Satwa dilindungi, seperti gajah dan harimau, kata Wengki, mempunyai jalur jelajah masing-masing. Ketika satwa tersebut muncul secara tidak lazim, hal itu menjadi sinyal atau alarm terjadinya sesuatu di ekosistem mereka.
Wengki menyebut, kawasan munculnya gajah di Sijunjung termasuk dalam koridor ekosistem Rimba (Riau, Jambi, Sumbar) yang terdiri atas sejumlah suaka margasatwa, taman nasional, cagar alam, dan hutan lainnya. Sebagian ekosistem itu bagian dari kawasan lindung atau kawasan budidaya yang antara lain berfungsi sebagai alur migrasi satwa.

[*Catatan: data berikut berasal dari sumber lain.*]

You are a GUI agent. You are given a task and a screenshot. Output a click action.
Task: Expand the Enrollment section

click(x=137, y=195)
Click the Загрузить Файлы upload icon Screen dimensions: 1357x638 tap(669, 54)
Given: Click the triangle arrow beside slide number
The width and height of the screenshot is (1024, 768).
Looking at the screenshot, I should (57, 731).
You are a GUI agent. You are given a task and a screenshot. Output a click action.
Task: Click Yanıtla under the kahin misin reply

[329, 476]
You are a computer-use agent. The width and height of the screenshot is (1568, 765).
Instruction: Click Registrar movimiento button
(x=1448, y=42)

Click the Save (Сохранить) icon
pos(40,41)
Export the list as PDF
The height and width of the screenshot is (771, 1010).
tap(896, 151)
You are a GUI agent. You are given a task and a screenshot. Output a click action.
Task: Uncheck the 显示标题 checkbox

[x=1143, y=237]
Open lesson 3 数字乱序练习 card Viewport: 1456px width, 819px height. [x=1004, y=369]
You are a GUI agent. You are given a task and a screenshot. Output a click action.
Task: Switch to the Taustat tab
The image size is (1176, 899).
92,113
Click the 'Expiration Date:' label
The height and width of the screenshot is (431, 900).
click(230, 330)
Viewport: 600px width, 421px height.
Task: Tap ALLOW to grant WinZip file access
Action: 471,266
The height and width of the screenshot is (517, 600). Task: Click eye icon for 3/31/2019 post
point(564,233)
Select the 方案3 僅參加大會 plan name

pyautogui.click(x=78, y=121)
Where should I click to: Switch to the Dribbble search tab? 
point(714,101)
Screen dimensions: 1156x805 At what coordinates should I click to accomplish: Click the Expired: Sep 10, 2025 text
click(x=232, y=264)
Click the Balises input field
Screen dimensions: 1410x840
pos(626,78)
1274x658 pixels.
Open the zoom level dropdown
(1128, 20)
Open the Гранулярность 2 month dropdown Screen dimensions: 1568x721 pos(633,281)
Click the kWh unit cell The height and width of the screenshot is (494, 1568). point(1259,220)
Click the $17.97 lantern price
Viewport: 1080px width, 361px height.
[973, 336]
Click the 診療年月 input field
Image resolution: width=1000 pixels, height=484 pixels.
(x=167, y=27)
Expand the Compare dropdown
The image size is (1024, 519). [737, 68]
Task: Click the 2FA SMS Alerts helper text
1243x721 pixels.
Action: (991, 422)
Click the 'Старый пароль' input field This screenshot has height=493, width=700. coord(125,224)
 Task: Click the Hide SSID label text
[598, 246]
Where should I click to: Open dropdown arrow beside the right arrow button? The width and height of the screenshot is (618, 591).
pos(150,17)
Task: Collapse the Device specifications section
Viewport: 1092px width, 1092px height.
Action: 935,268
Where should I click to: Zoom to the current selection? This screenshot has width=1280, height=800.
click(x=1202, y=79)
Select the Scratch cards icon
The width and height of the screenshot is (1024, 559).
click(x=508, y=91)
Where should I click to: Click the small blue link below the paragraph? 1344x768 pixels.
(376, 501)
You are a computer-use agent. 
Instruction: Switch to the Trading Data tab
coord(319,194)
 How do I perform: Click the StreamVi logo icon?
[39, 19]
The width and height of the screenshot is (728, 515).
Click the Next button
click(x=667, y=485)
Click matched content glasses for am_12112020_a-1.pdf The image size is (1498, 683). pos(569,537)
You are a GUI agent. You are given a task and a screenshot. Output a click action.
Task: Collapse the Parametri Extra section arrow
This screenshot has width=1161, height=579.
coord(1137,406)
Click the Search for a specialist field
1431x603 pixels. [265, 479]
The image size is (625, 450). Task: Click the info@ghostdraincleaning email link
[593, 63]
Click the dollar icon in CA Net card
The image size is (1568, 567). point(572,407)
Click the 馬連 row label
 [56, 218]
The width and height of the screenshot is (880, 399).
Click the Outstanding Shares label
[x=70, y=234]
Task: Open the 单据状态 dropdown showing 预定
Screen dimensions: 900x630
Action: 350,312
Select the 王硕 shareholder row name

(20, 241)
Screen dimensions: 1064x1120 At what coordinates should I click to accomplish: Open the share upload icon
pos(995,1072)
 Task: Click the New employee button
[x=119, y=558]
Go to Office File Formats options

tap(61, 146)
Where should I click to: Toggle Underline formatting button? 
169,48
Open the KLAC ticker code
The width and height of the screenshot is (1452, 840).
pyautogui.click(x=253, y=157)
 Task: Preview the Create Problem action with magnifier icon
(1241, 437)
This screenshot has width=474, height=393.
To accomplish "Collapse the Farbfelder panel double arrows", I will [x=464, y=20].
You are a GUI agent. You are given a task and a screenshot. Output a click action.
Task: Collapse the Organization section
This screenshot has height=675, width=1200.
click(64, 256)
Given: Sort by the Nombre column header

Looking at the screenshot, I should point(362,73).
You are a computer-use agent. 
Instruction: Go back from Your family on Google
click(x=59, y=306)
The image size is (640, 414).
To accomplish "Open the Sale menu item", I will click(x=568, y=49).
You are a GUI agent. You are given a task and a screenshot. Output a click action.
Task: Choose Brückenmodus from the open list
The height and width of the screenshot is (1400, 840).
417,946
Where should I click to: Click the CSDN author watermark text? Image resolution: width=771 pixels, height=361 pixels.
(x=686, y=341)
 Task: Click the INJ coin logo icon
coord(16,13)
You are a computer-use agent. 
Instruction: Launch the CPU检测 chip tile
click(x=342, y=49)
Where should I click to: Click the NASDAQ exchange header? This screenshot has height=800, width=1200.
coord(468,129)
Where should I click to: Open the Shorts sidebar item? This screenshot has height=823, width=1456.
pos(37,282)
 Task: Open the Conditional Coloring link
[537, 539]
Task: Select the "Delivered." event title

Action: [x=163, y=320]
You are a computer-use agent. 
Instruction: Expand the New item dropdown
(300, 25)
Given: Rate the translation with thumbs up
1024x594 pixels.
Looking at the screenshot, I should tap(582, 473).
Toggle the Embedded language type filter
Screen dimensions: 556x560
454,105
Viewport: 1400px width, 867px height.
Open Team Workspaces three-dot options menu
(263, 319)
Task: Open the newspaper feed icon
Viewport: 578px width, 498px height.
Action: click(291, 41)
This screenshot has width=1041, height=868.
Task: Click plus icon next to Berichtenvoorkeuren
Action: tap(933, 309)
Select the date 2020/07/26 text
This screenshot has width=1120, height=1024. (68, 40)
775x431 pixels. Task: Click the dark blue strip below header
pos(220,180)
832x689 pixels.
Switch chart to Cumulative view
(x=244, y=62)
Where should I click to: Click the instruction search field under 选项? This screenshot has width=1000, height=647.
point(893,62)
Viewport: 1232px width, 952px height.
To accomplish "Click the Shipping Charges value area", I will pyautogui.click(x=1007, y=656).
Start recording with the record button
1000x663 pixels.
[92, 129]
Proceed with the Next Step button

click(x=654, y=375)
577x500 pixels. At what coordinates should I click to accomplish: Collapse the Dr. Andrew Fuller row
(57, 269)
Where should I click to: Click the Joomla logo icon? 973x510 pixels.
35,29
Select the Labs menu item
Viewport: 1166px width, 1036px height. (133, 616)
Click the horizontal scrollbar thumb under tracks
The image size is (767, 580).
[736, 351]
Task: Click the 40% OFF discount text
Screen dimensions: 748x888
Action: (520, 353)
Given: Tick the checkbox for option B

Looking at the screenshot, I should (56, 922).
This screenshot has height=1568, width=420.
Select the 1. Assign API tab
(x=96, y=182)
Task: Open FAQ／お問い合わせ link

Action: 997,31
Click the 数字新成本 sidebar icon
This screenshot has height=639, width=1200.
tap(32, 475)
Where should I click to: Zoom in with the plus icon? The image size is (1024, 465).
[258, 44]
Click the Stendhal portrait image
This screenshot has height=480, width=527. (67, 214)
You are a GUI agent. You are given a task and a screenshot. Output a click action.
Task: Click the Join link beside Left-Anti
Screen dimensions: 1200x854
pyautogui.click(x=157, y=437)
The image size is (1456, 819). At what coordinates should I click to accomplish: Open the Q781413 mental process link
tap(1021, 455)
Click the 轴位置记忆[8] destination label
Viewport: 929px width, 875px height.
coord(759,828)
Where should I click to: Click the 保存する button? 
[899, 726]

”Kami belum bisa pastikan apa penyebabnya. Namun, dari catatan kami, setidaknya di Sumbar, itu pertanda, alarm, atau indikator bahwa terjadi sesuatu di koridor rimba itu,” kata Wengki.

Ilustrasi. Togar, seekor gajah sumatera (Elephas maximus sumatranus) berusia empat tahun, tengah makan rumput di Pusat Latihan Gajah (PLG) Minas, Kabupaten Siak, Riau, Sabtu (4/12/2021). Gajah kecil itu diselamatkan pada medio Oktober 2021 setelah terkena jerat babi di hutan tanaman industri (HTI) PT Arara Abadi, Desa Lubuk Umbut, Kecamatan Sungai Mandau, Kabupaten Siak.
Wengki menyebut, terdapat aktivitas eksploitasi hutan di koridor rimba wilayah Sumbar, baik melalui izin hak penguasaan hutan (HPH) oleh perusahaan di Sijunjung sejak 2011 maupun pembalakan liar di sekitar Cagar Alam Batang Pangean dan Taman Nasional Kerinci Seblat (TNKS).
Artinya, kata Wengki, memang ada persoalan di koridor rimba. Mungkin saja gajah-gajah itu keluar karena ruang hidupnya semakin terdesak oleh aktivitas ilegal dan mencari tempat aman atau hal lain. Hal itu mesti ditelusuri lebih lanjut. ”Menurut catatan kami, ada tekanan di koridor itu, setidaknya dari eksploitasi hutan melalui izin HPH dan pembalakan liar di Batang Pangean dan TNKS,” ungkap Wengki.
Bagaimanapun, kekhawatiran Walhi Sumbar patut diresapi. Jika berkaca pada data tahun 1980-an, deretan kasus kemunculan gajah di Sumbar nyaris semuanya bernada negatif. Kemunculan gajah di Sumbar pada tahun-tahun terakhir keberadaannya tak lepas dari konflik yang menyisakan duka bagi gajah ataupun manusia.